Choose from Kombai’s model routers and a curated set of frontier models, and control the trade-off between quality, speed, and credit consumption.
Kombai gives you two ways to power a task:
Model Routers: Kombai’s internal routers that automatically pick the ideal model for your task within a chosen cost tier.
Models: Direct access to individual frontier models from providers like OpenAI, Anthropic, Google, xAI, Moonshot, and Qwen.
Each model and router has a credit multiplier that is applied to the base credit usage of a task. You can switch between routers and models at any point within the same chat.
The credit multiplier is relative to the baseline (1x). For example, a task that consumes 10 credits on a 1x model would consume approximately 5 credits on a 0.5x model and 25 credits on a 2.5x model.
Model Routers are powered by a continuously optimized and benchmarked model stack. Kombai benchmarks the latest LLMs from top providers across a wide range of frontend tasks—from interpreting complex UI logic to multi-file refactors—and the internal router automatically selects the best model for the task within the cost tier you choose.This gives you granular control over cost while ensuring you consistently get the best performance per dollar, even as newer and better models emerge, without any effort to manually test and benchmark them.
Router
Credits
Best for
Kombai-Auto
Auto
Automatically picks the best model for the current task
Kombai-Ultra
2x
Best for hard tasks and deep reasoning. Uses Opus 4.8
Kombai-High
1x
Excels in complex problem-solving and reasoning
Kombai-Medium
0.5x
Balances cost-efficiency with quality output
Kombai-Mini
0.33x
Good for high volume, low-complexity tasks
Kombai-Auto is the recommended default. It analyzes each task and routes it to the optimal model automatically, balancing quality and cost for you.
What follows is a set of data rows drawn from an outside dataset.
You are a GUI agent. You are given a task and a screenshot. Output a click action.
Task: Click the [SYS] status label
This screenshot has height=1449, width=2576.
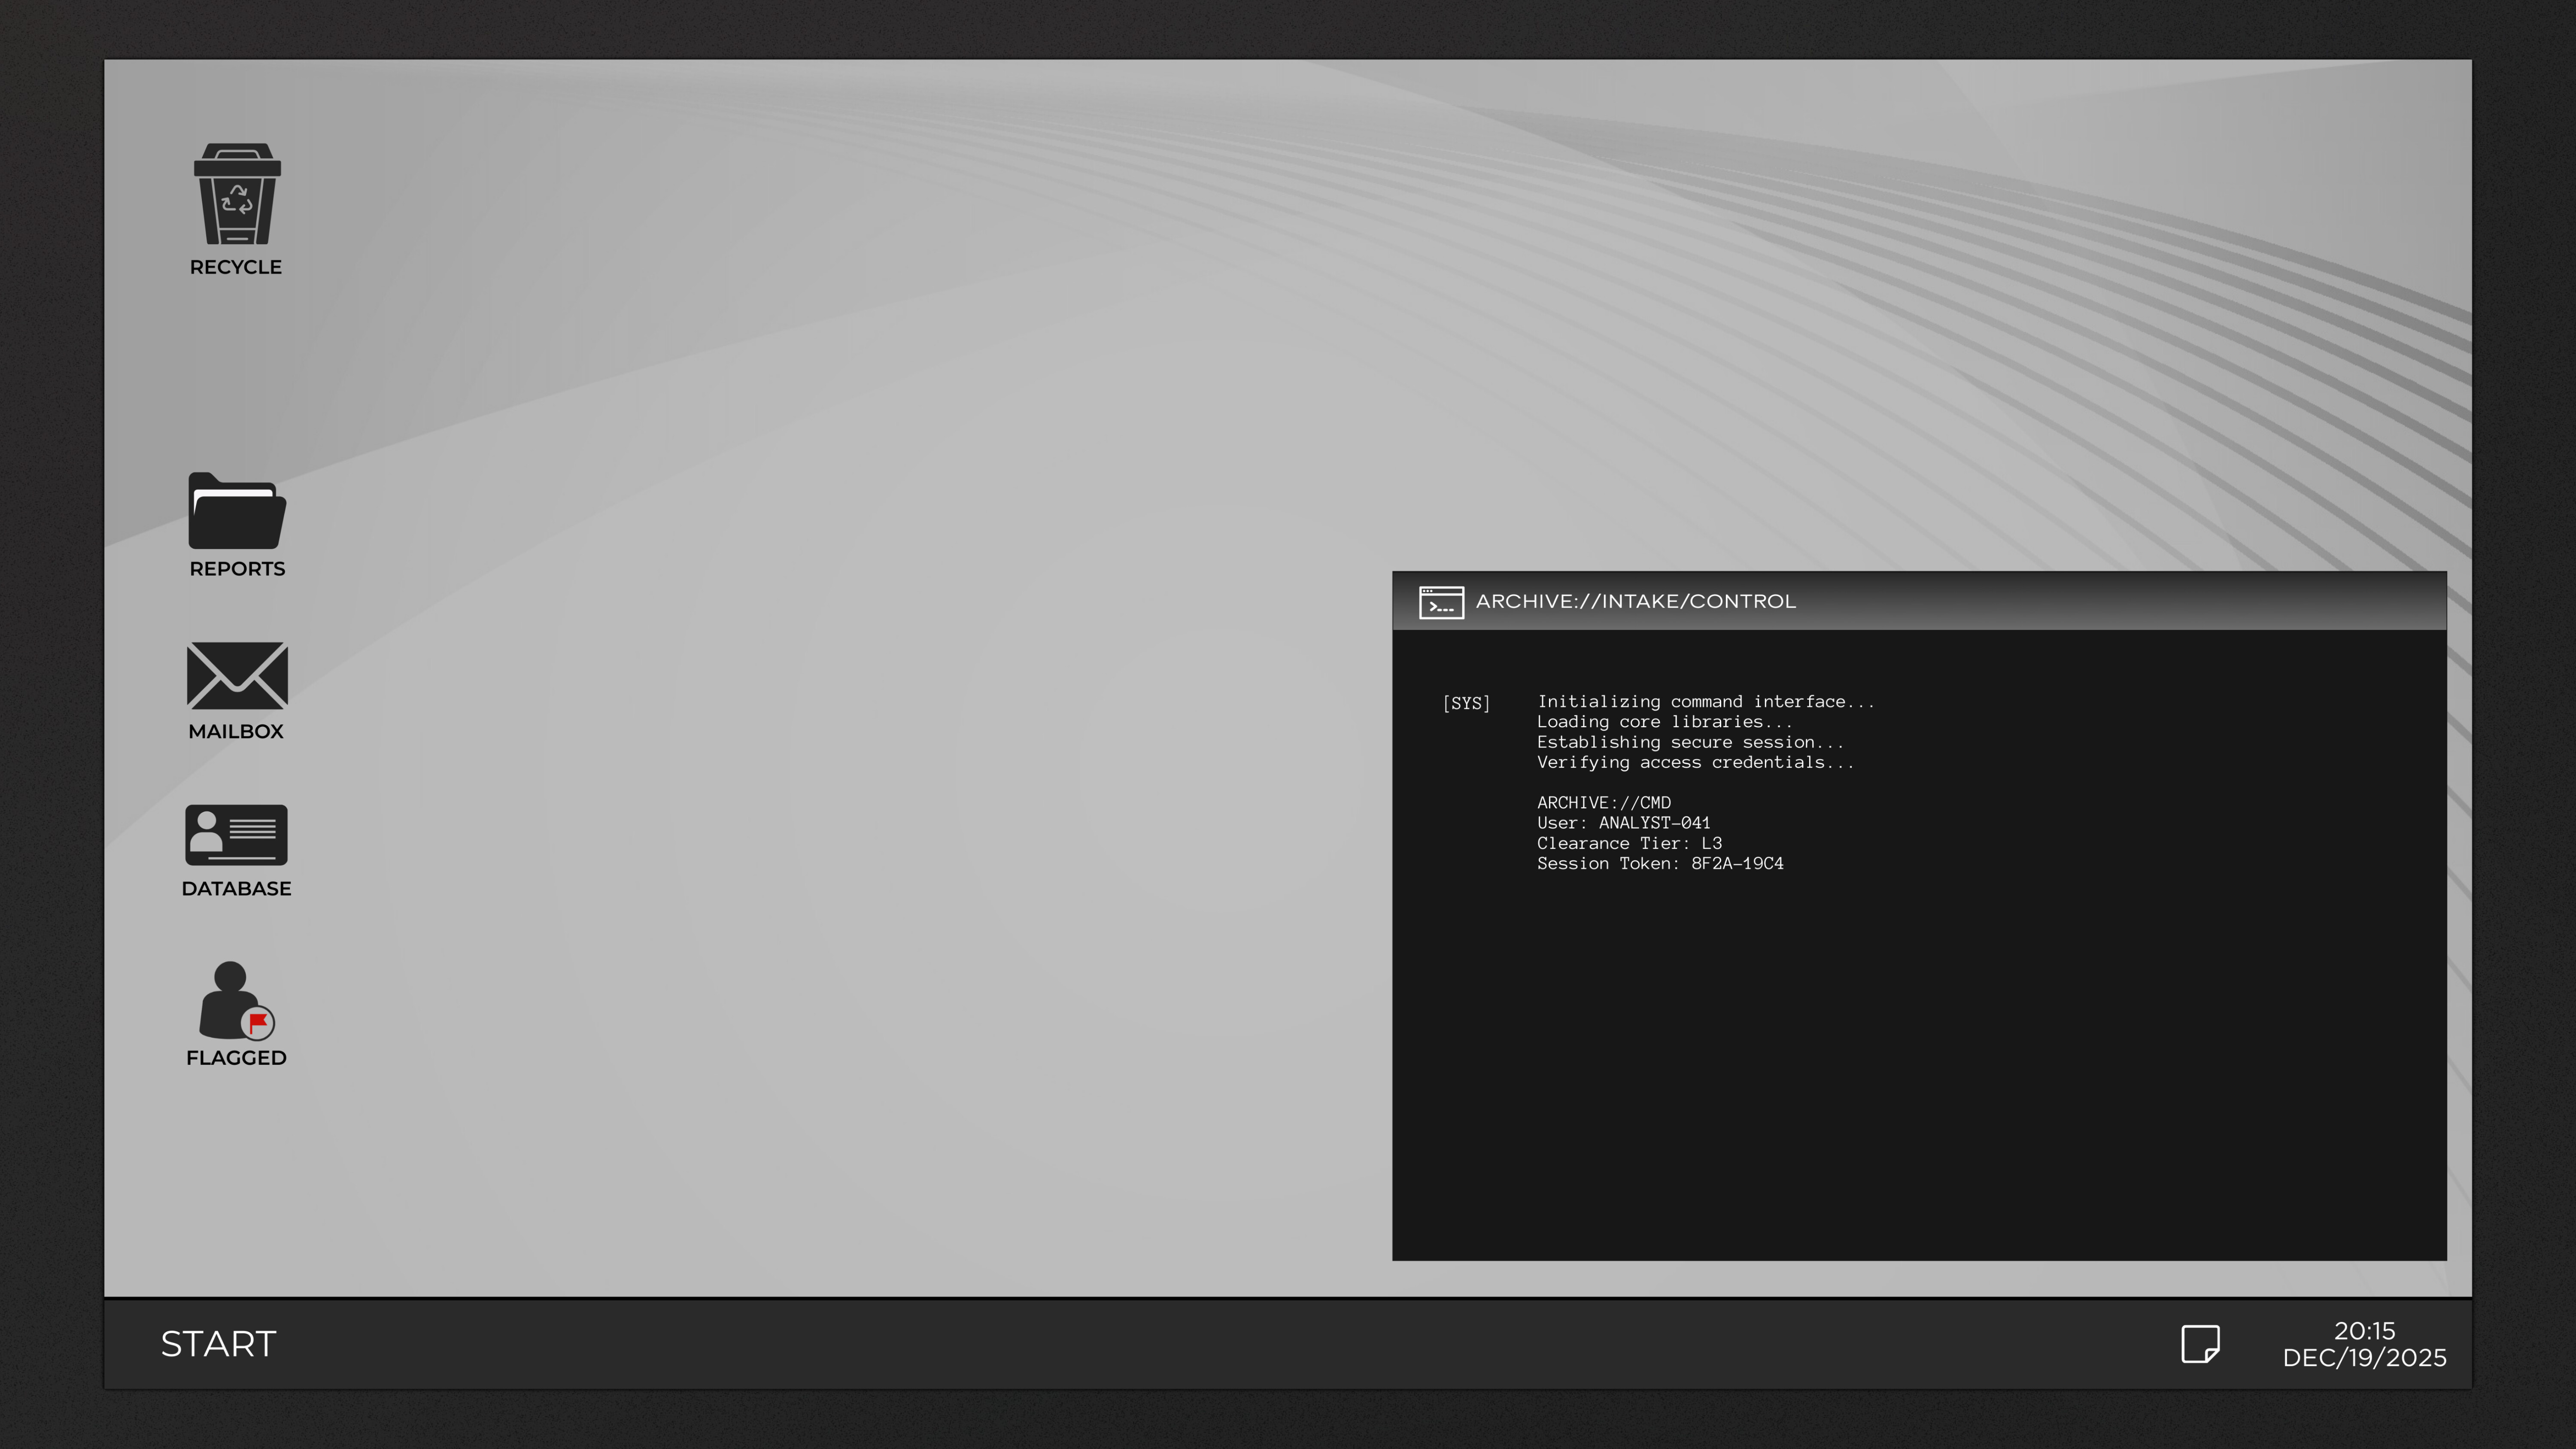tap(1468, 702)
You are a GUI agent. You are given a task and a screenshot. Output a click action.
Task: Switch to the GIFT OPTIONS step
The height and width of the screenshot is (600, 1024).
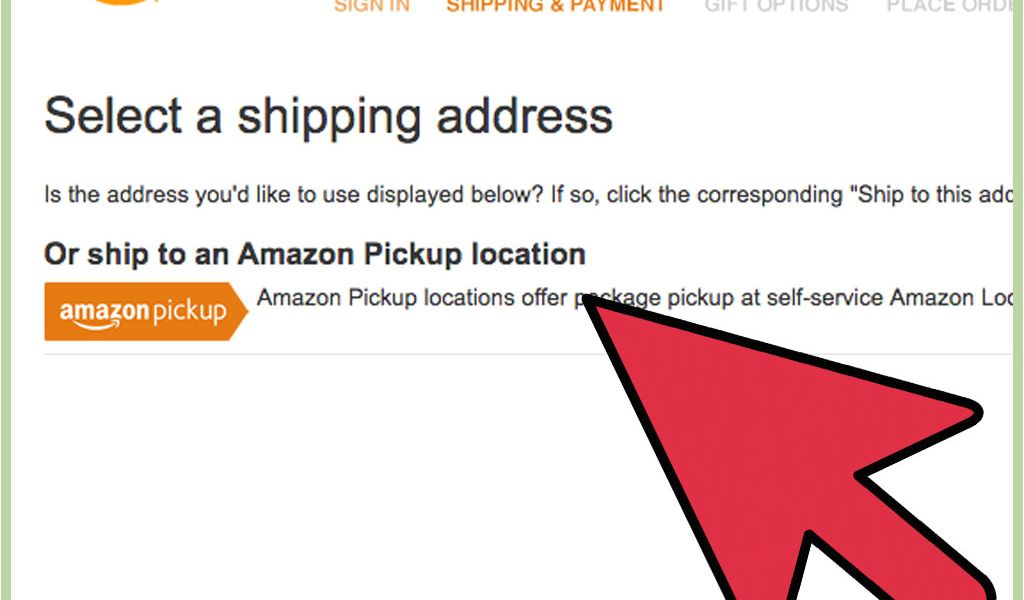pos(776,6)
Thinking effort controls how deeply a model reasons before it responds. Higher effort improves planning, edge-case handling, and self-correction for complex tasks, while lower effort returns faster, cheaper responses for simpler ones.
Effort
When to use
None
No additional reasoning. Fastest responses for trivial changes.
Minimal
Very light reasoning for simple, well-defined tasks.
Low
Light reasoning that keeps responses quick.
Medium
Balanced reasoning suitable for most everyday tasks.
High
Deep reasoning for complex logic, refactors, and architectural work.
Extended
Maximum reasoning depth available on supported OpenAI models.
Max
Maximum reasoning depth available on supported Anthropic models.
Not every model supports every level. When you open the thinking effort selector for a model, only the levels it supports are shown. Some models (such as Grok Build 0.1, Kimi K2.5, Kimi K2.6, and Qwen 3.6 27B) don’t expose a configurable thinking effort.
Gemini 3.5 Flash / 3.1 Pro / 3 Flash / 3.1 Flash Lite
Minimal, Low, Medium, High
Grok Build 0.1, Kimi K2.5, Kimi K2.6, Qwen 3.6 27B
Not configurable
Higher thinking effort increases generation time and cost, but it does not consume your context window, allowing the agent to think deeply without losing track of large codebases.